My Saturday group has been playing through the D&D 5e beginner box, and we've actually been having a blast so far. While the point of this post isn't to review 5e, I mention it because of the Inspiration mechanic, which we're quite fond of. Half of this group hasn't played 13th Age yet, and that's what we're going to be playing next. While considering character options I couldn't help but think how much I'd miss Inspiration, and then the gears started turning about how I might be able to implement it in 13th Age without introducing 5e's Traits (which are largely redundant with Backgrounds, OUT, and Icons).
Ultimately Inspiration is a narrative carrot that serves the same purpose as Fate Points, or Plot Points in Cortex+. While I get why Inspiration isn't cumulative, I think everyone in the group agreed that we prefer being able to bank 'points.' The question still remains of how to earn those points, though. I'm getting close to running Firefly with the Tuesday group, and I think Cortex+ really nailed it with Plot Points. In that game characters have three Distinctions which can have up to 3 triggers. Think of Distinctions like Aspects in Fate, or Traits in 5e. It's a narrative phrase or concept that can either work to your benefit or detriment. Whenever you roll a dice pool and a Distinction would be a boon for the action you can add a d8 to the pool. The first trigger for all distinctions (which starts automatically unlocked) is that if the Distinction hinders you, you add a d4 to the pool instead of a d8, and you earn a Plot Point. It's important to note that rolling a 1 has detrimental consequences in this game, and that d4 is going to make that really likely to occur. That's why it gets added to your pool (possibly helping you a little) instead of the opposing pool.
This provides for interesting, dramatic stories because the player is self-handicapping their character with certain rolls in order to bank a benefit for later. A character needs flaws in order to be interesting, and this mechanic provides a narrative incentive for players to play up their characters' flaws.

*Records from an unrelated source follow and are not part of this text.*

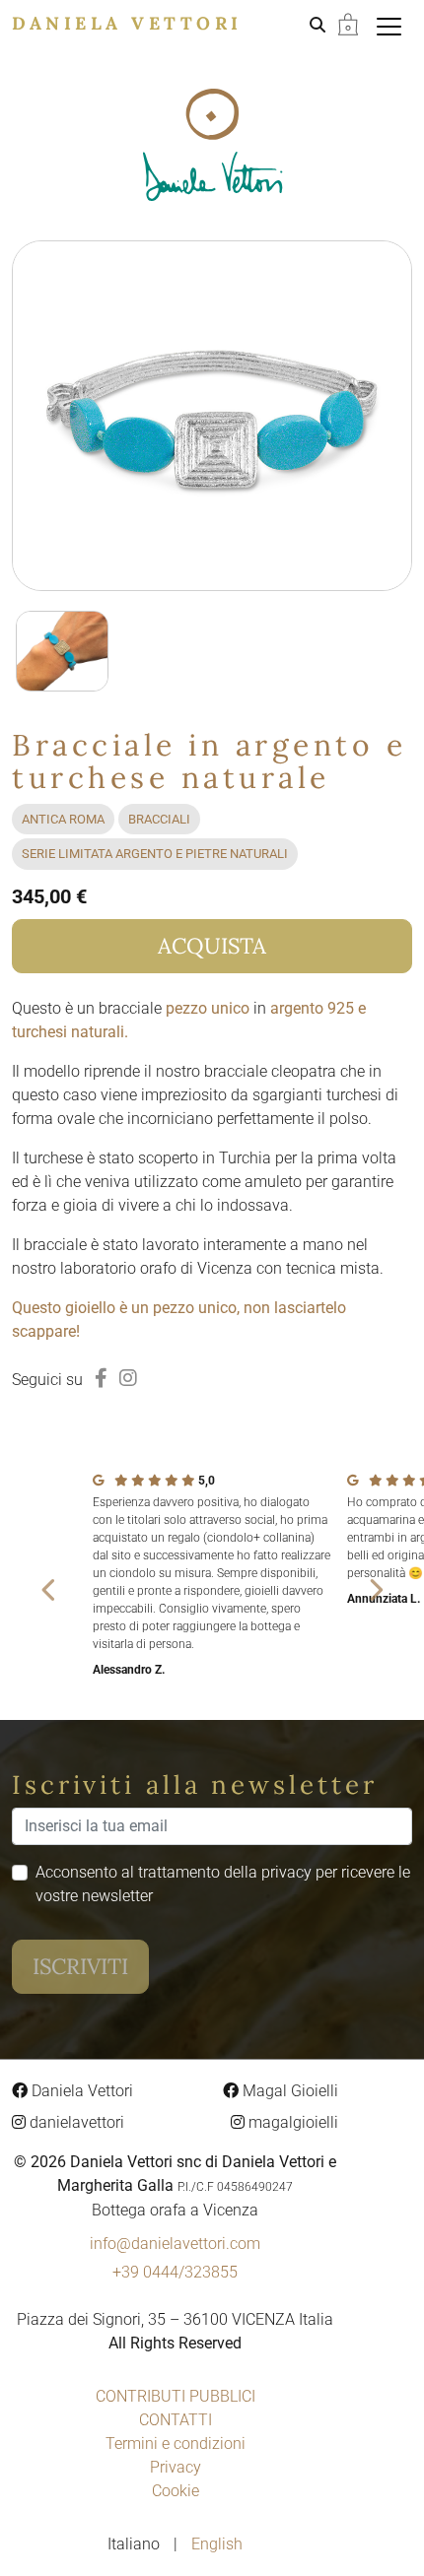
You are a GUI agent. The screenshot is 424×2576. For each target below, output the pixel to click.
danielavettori (75, 2122)
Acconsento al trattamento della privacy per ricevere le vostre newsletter (222, 1884)
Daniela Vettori (127, 23)
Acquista (212, 945)
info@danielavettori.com (175, 2243)
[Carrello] (348, 23)
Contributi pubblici (175, 2396)
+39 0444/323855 (175, 2272)
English (217, 2544)
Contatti (175, 2420)
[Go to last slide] (49, 1590)
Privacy (175, 2467)
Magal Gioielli (288, 2090)
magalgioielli (291, 2122)
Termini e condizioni (176, 2443)
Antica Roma (63, 819)
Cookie (175, 2490)
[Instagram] (128, 1378)
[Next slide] (374, 1590)
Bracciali (159, 819)
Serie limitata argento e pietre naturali (155, 853)
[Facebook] (101, 1378)
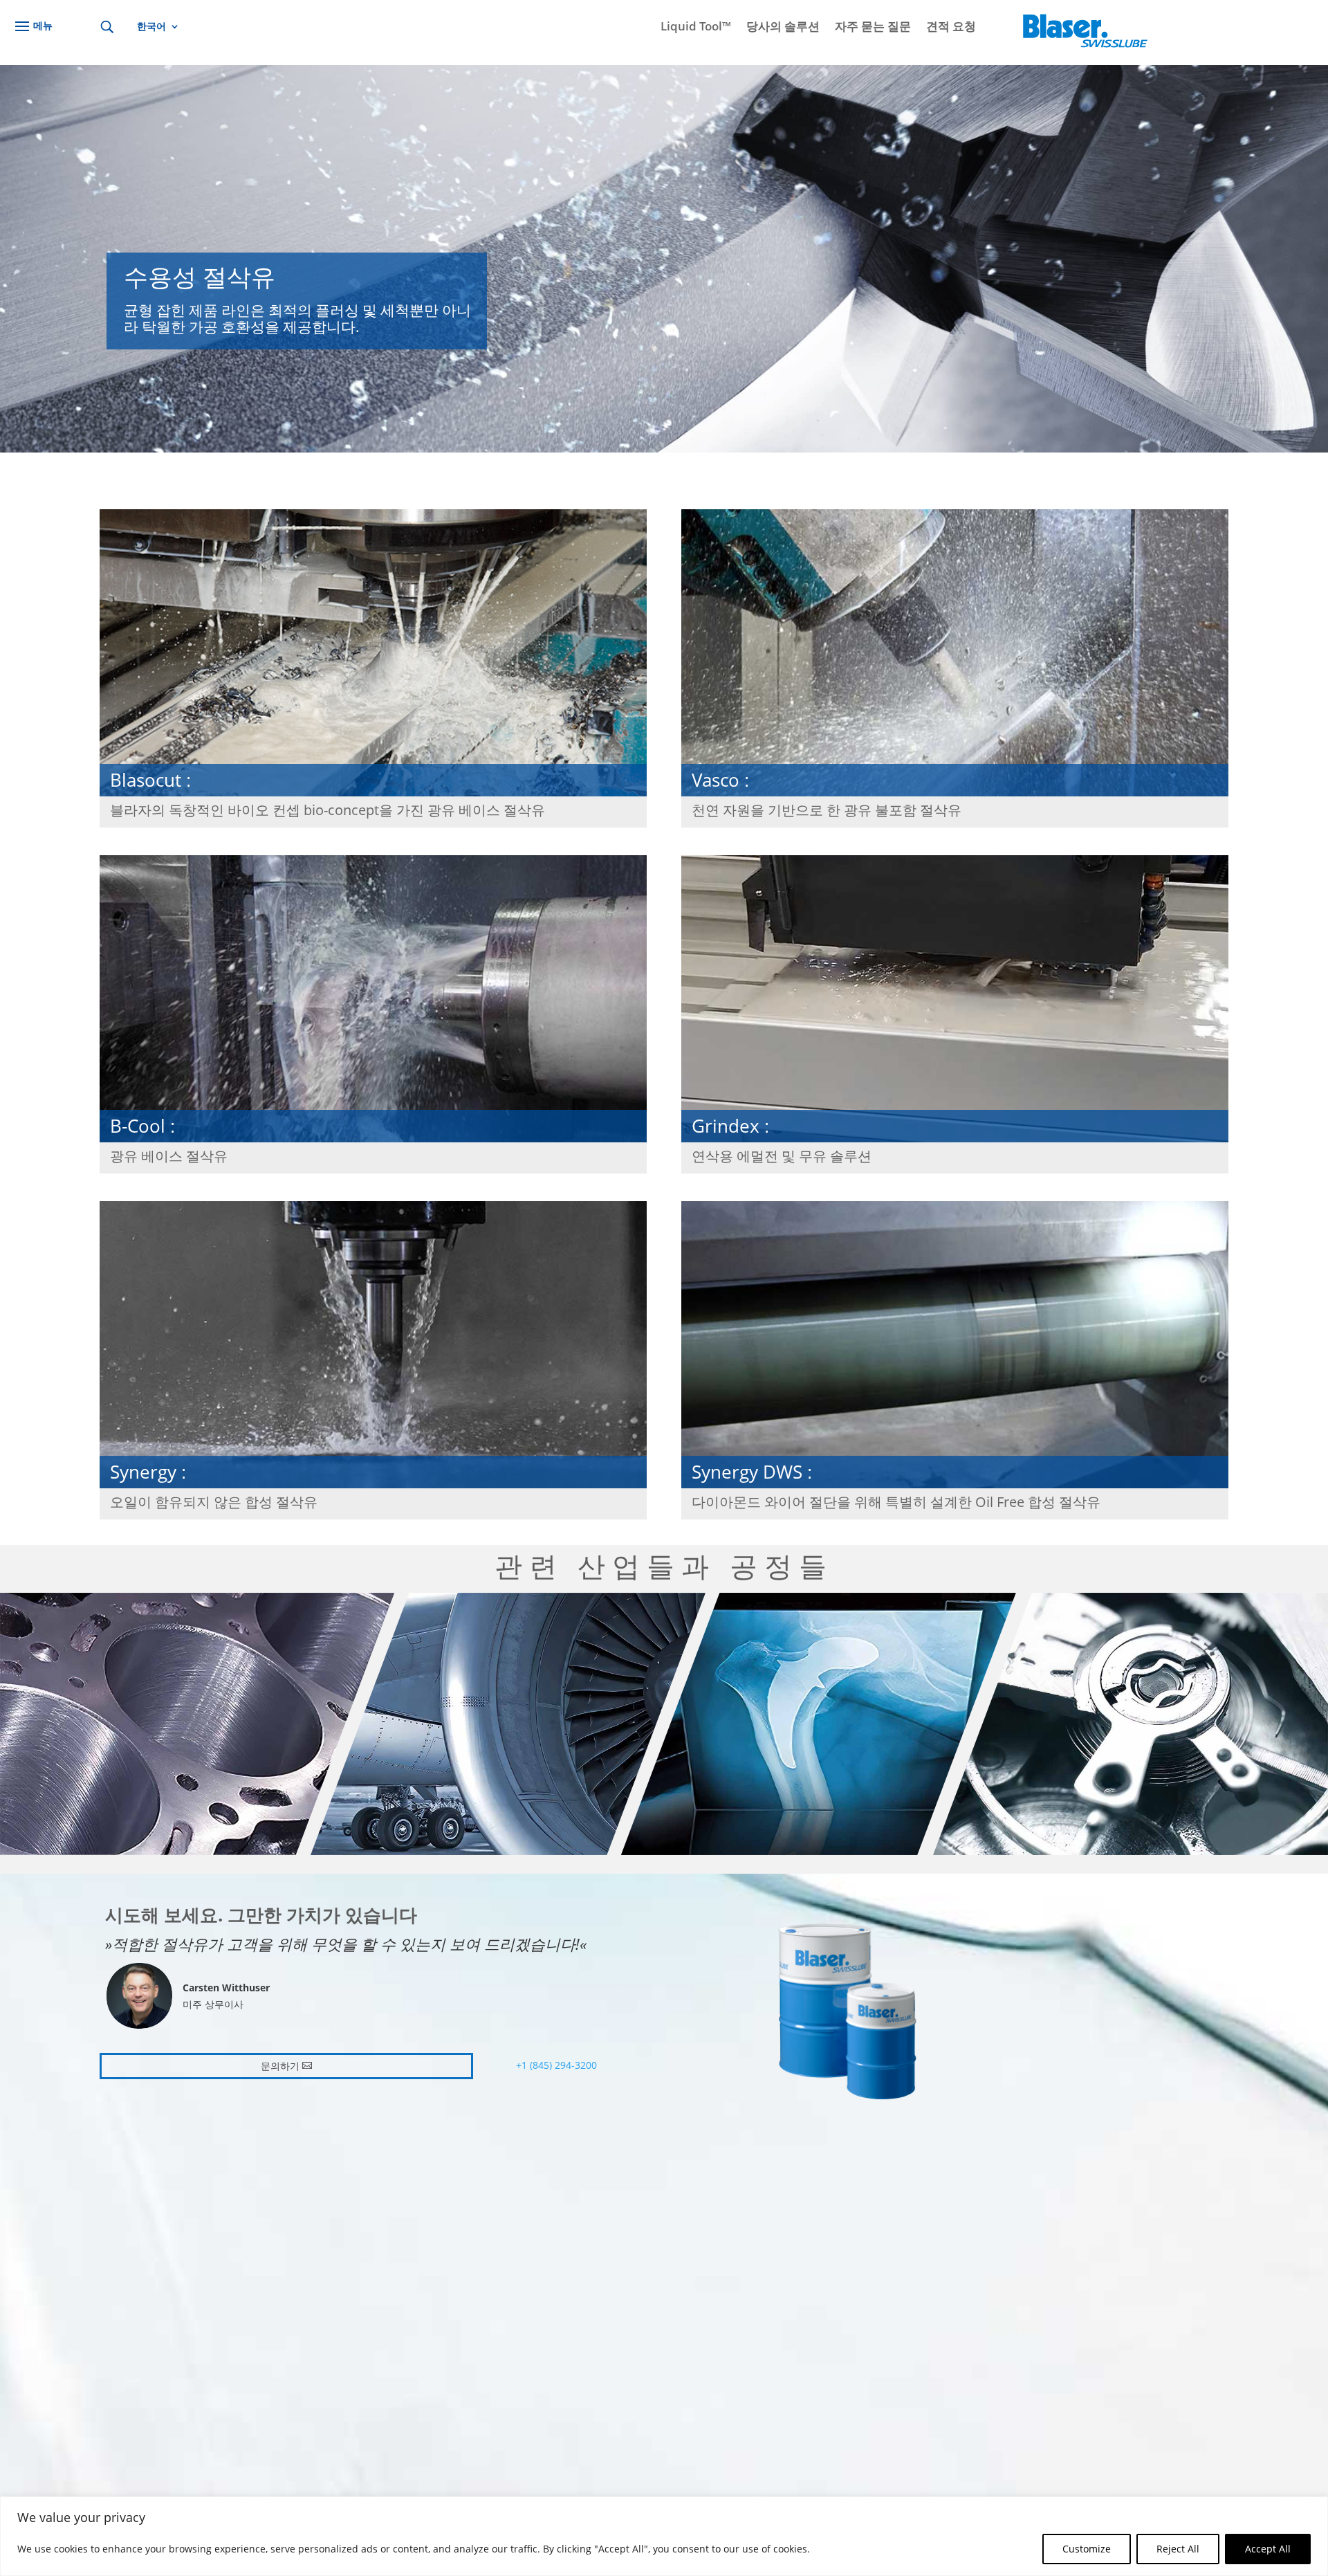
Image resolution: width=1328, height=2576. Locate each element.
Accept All (1268, 2548)
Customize (1086, 2548)
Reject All (1177, 2548)
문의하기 (280, 2065)
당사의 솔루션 (783, 27)
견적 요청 (951, 27)
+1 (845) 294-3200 (556, 2065)
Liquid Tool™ (696, 27)
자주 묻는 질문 (873, 27)
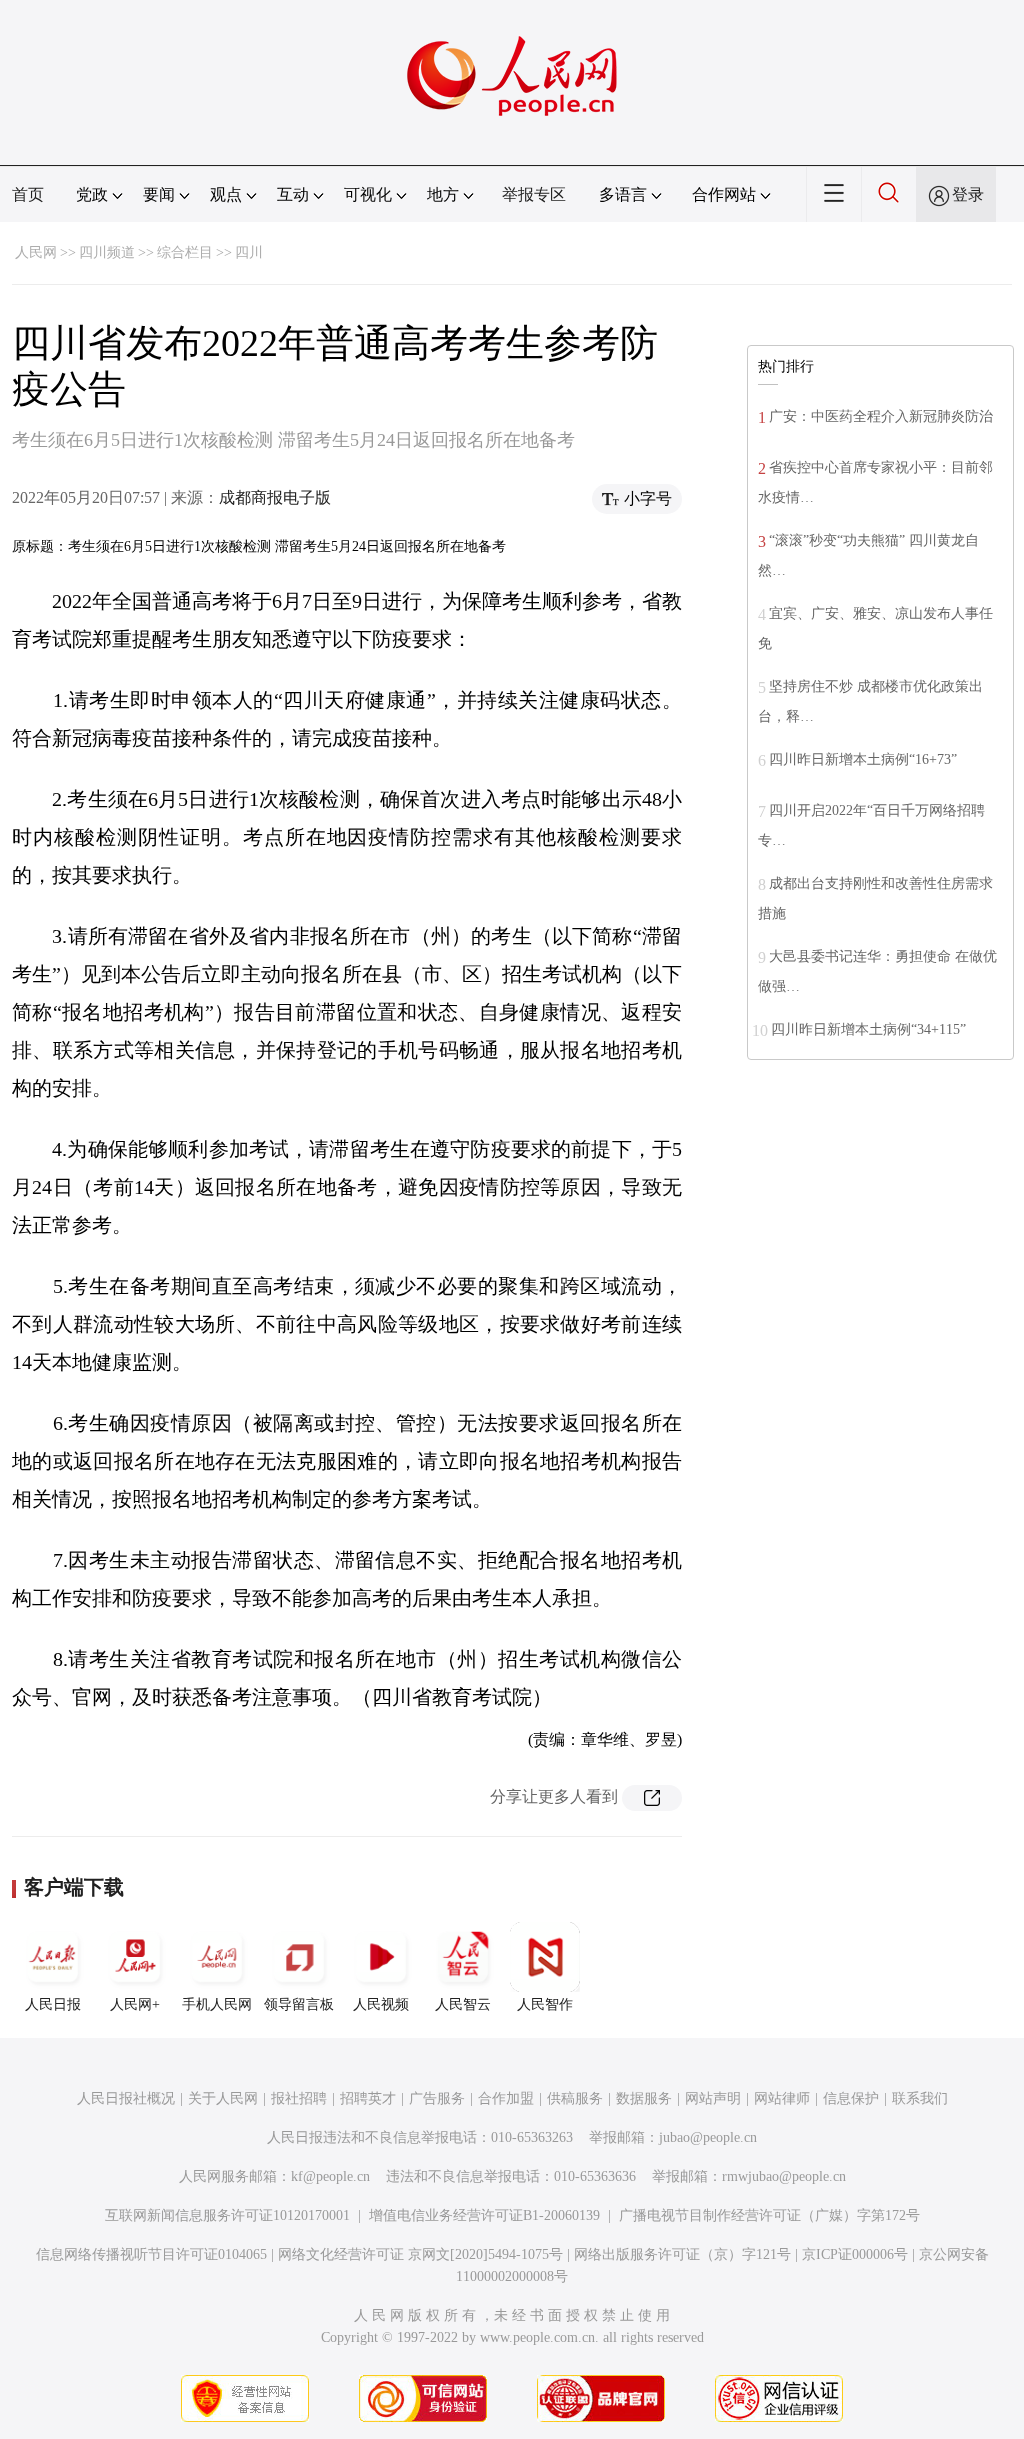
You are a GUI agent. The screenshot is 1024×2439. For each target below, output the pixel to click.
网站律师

I think that it simply works better than the 5e and Fate versions (at least on paper).
So here's how I'd make it work in 13th Age. Any time a Background would be a disadvantage for a given action, the player can opt to apply its negative value to the roll as a penalty. Doing so grants the player a plot point, which can be spent later to re-roll any d20 roll. Optionally if your OUT would be a hindrance you can take a -4 penalty in order to earn a plot point.